Tareas pendientes:
a) Responde, con base en el fragmento sobre América y las utopías:
(i) ¿En qué siglo retorna la utopía social a América con los jesuitas?
(ii) ¿Qué bebida se asocia con las fiestas comunales del hombre andino?
(iii) ¿Qué forma concreta adopta el reflujo hacia América española?
b) Enumera todas las personas que se mencionan por su nombre en el fragmento sobre América y las utopías.
c) Prosigue el fragmento sobre América y las utopías a partir de su última oración.

Fragmento seleccionado:
-- -- --

Ya hemos destacado que el impacto de América sobre España no sólo fue en lo económico y cultural, sino también en lo teológico y filosófico. España operó como un espejo de refracción y difundió culturalmente en América y en Europa dos cosas: el cristianismo y el “humanismo teológico” en América e hizo que América difundiera el “humanismo utópico” en Europa a través de España. El ideal utópico que Europa renacentista recibe de América luego retorna hacia América barroca repotenciado con los ideales del cristianismo.

Efectivamente, el probabilismo moral de los jesuitas es el reflujo en América de las utopías del Renacimiento de Tomás Moro (1477-1537), Tommaso Campanella (1568-1639) y Francis Bacon (1561-1626), las cuales fueron influidas por las formas de comunismo primitivo que se practicaban en el recién descubierto Nuevo Continente. En otras palabras, después de Platón y San Agustín la  utopía social se reaviva por el impacto de la realidad indígena americana primero en Europa del siglo quince y luego retorna a América con los jesuitas en el siglo diecisiete, quedando en el imaginario social como la sociedad ideal y modelo de la libertad concreta. Sin desempleo ni hambruna al hombre andino, además del trabajo, sólo le quedaba un tiempo libre para dedicarlo al descanso inerte o a las fiestas comunales con gran afición a la chicha fermentada. Todo esto impactó sobre el imaginario europeo del Renacimiento y el Barroco retornando a América potenciado en el alambique del cristianismo. Este reflujo hacia América española tiene una forma concreta, a saber, el experimento comunista-cristiano de las comunidades jesuitas.

-- -- --

Extracto de datos:
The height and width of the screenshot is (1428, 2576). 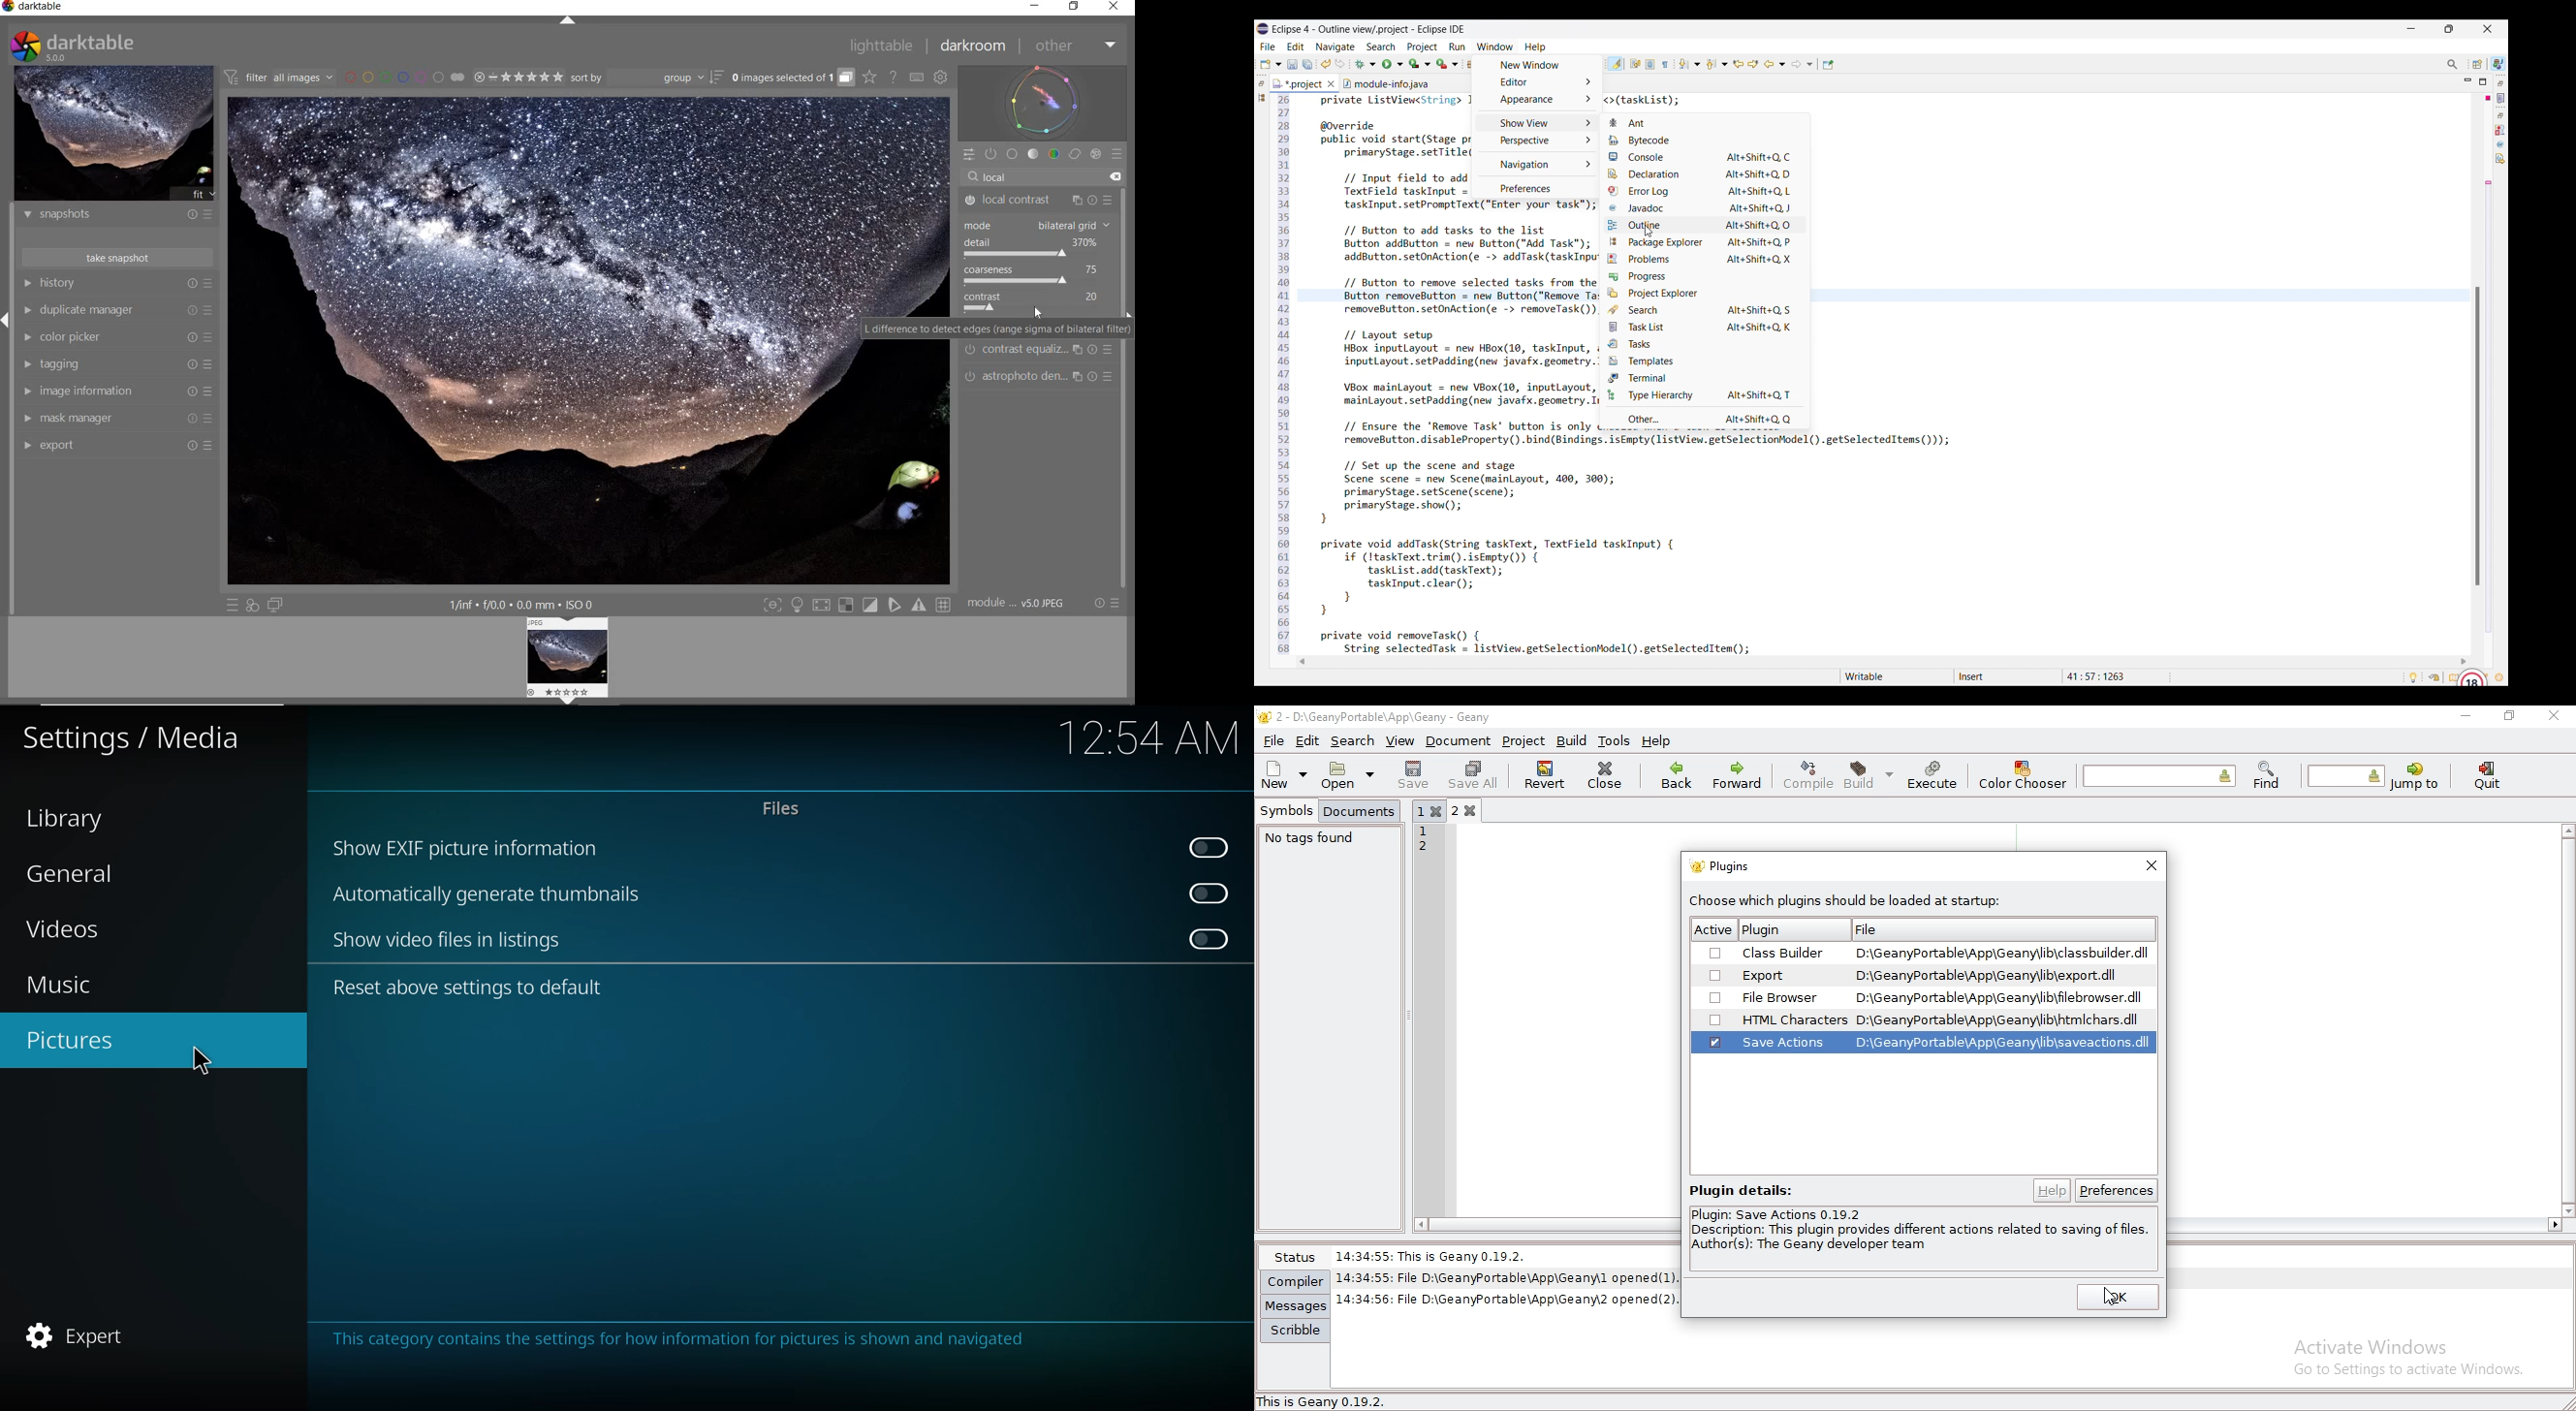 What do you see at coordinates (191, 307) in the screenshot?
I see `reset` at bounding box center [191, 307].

-- -- --

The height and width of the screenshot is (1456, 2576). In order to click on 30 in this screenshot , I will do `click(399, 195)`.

-- -- --

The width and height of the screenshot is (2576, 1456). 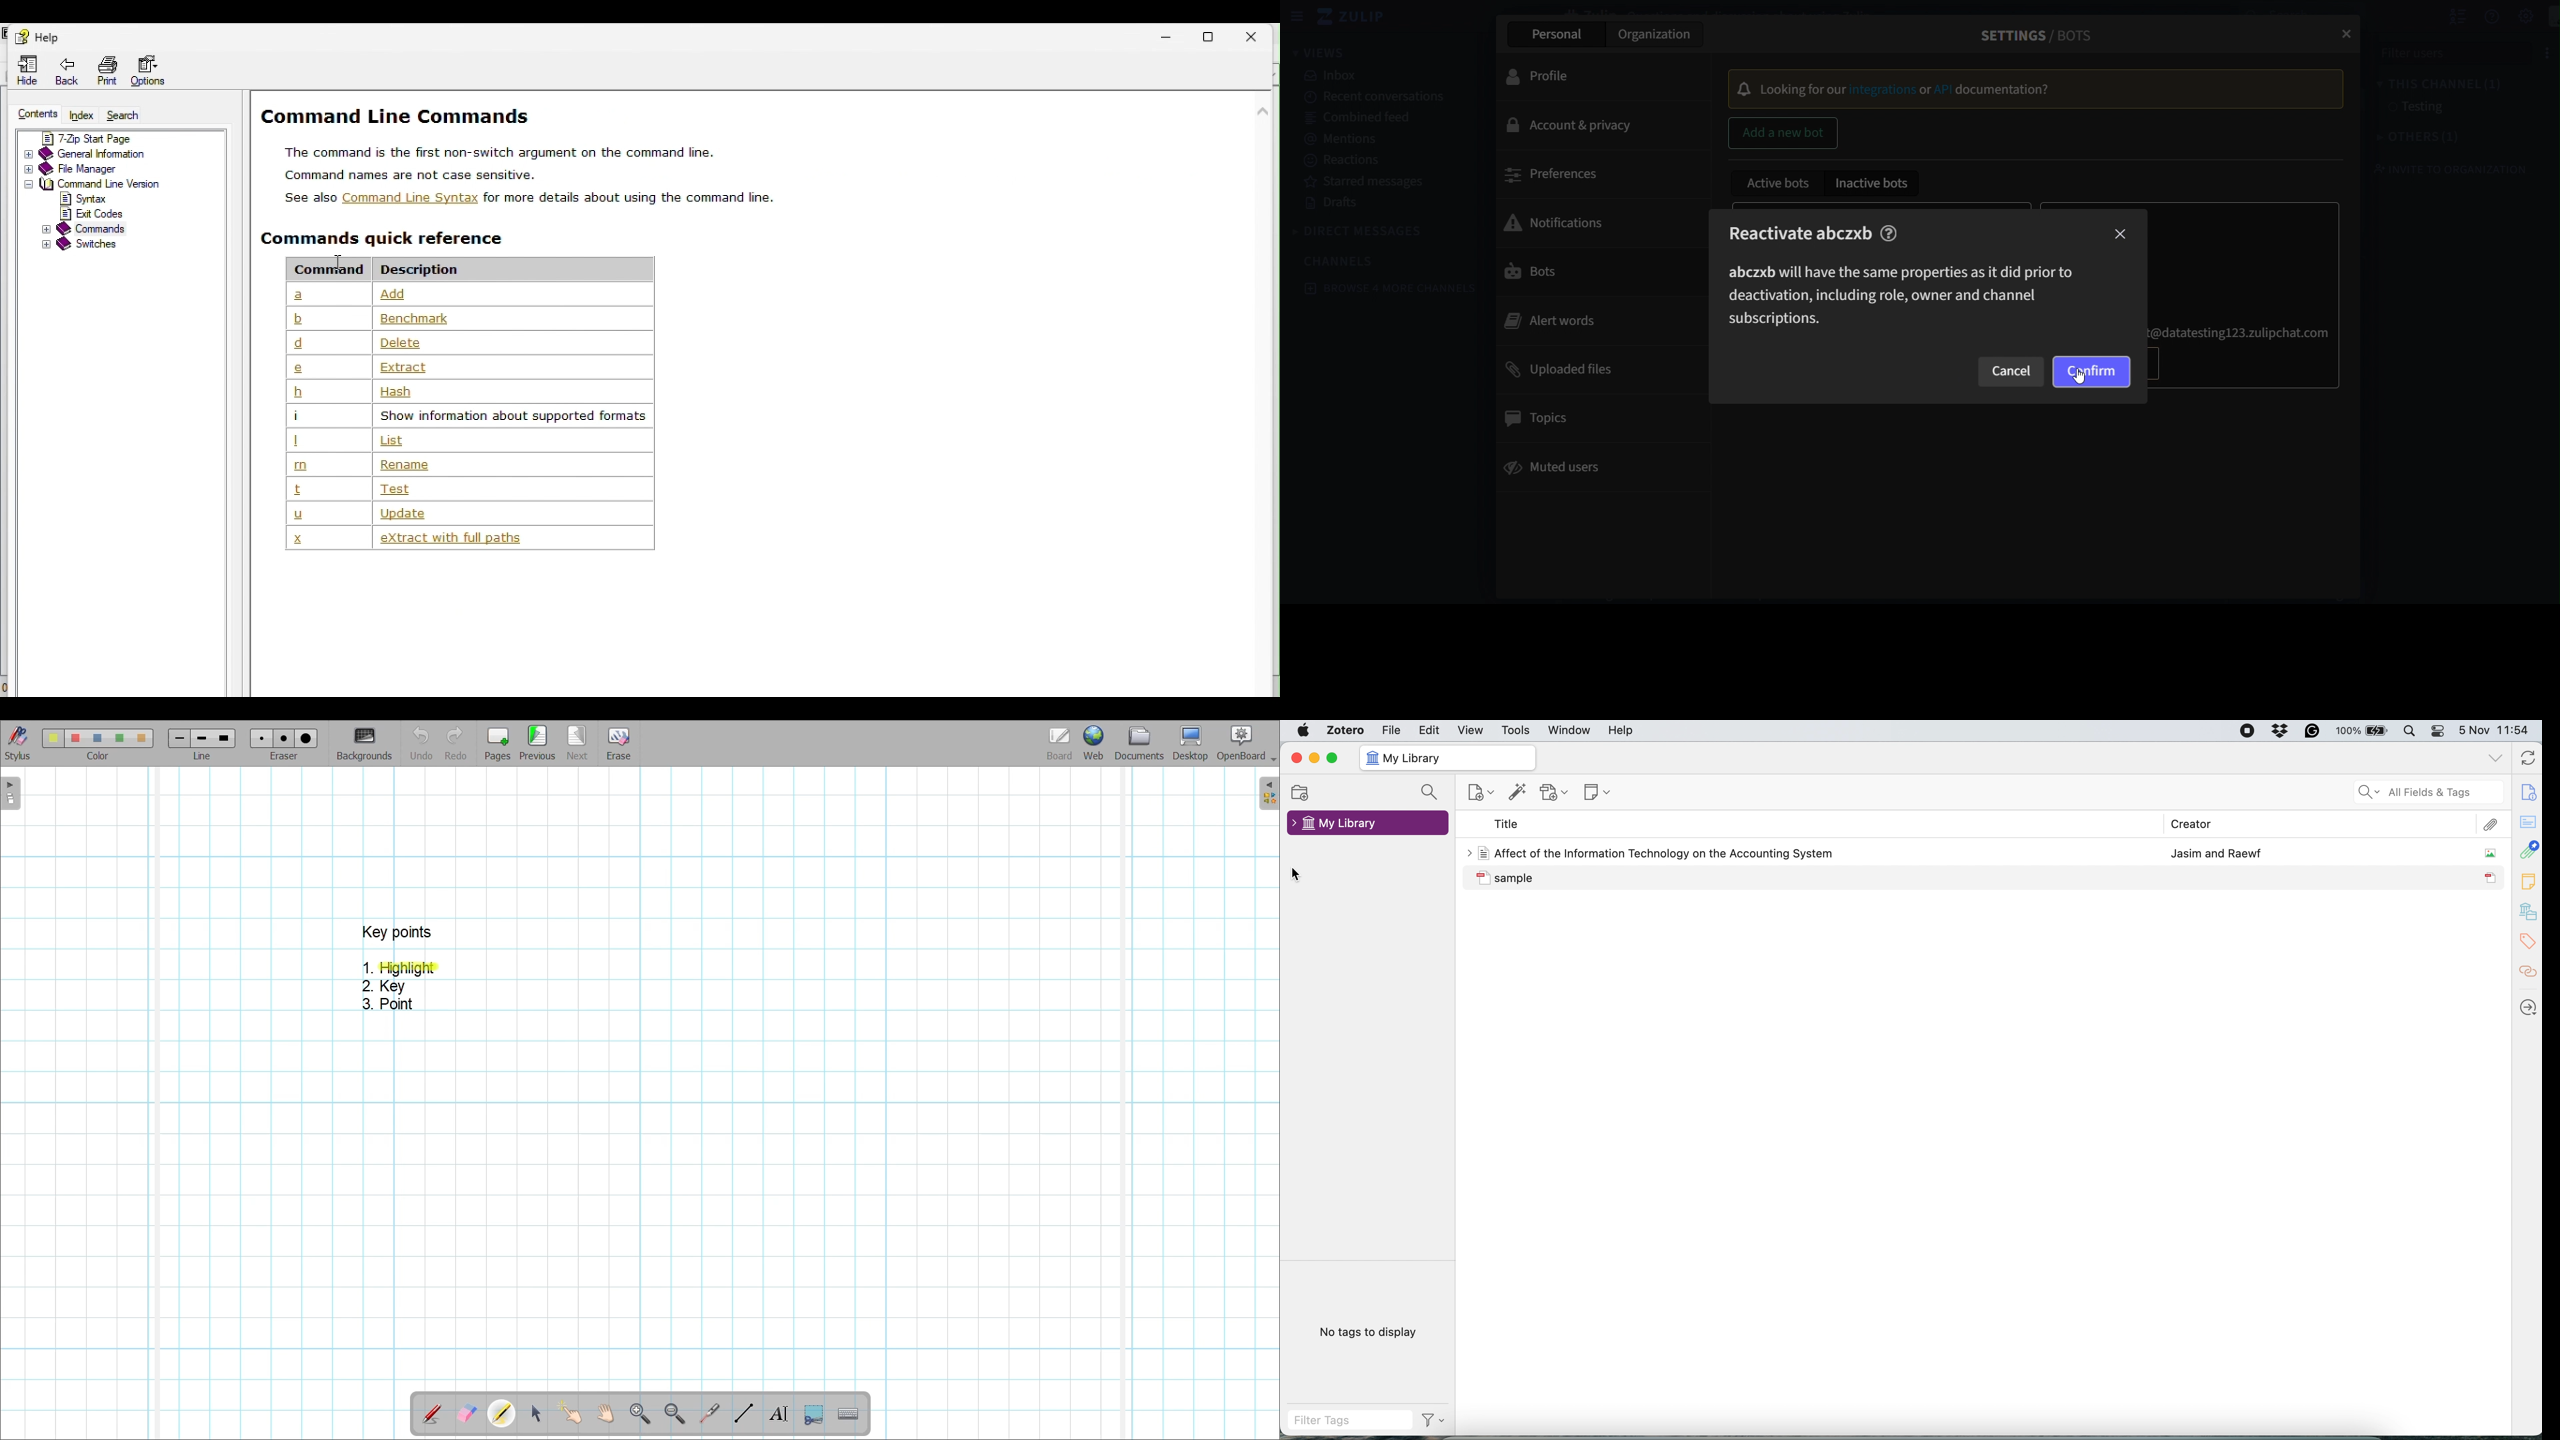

-- -- --

Respuestas escritas:
a)
(i) En el siglo diecisiete.
(ii) La chicha fermentada.
(iii) El experimento comunista-cristiano de las comunidades jesuitas.

b) Tomás Moro, Tommaso Campanella, Francis Bacon, Platón, San Agustín

c)
En este experimento social el debate fundacional de la filosofía colonial del dieciséis ya se encuentra superado, las mentes cultas no dudan del reconocimiento de la racionalidad y humanidad del indio, ahora se trata de poner al humanismo sustancial -según el cual todos los hombres son iguales, son personas, por lo tanto libres y con derechos inviolables que fundamentan la dignidad humana- bajo la prueba de la experiencia histórica concreta. Los jesuitas tenían muy claro que son accidentales las diferencias culturales e individuales, en el fondo todos los hombres comparten la misma sustancia humana y divina. “La más extraordinaria epopeya de la historia humana”, la Conquista de América, que hasta el momento era en realidad uno de los más grandes latrocinios y crímenes de la historia moderna, tenía que ser convertida en la más grande experiencia social cristiana. La España Católica se veía obligada a demostrar que con la riqueza proveniente de América, podía ser no sólo una potencia en la política europea, sino un ejemplo de evangelización y vida cristiana.

El movimiento teológico humanista creado por el dominico Francisco de Vitoria (†1546), cabeza de la neoescolástica española y que rechaza aquellas causas erigidas por Sepúlveda como justificantes de la guerra contra los indios, dará frutos concretos en las comunidades jesuitas del barroco. Aquí se pone en práctica la ciencia cristiana y humana para formular los derechos humanos de los indios y limitar los abusos. Los jesuitas emprendían en la práctica la idea de otro destacado dominico, el padre Bartolomé de Carranza (1503-1576), hombre de gran caridad -presente junto a Vitoria en la Junta de Valladolid, quien en su Tratado sobre la virtud de la justicia (1540) se opondrá también al imperialismo de Sepúlveda- emprendiendo en sus comunidades casi un protectorado político temporal para dejar aquellos pueblos adoctrinados en su primera libertad. Los jesuitas al igual que Carranza pagarían caro por el atrevimiento de sus ideas.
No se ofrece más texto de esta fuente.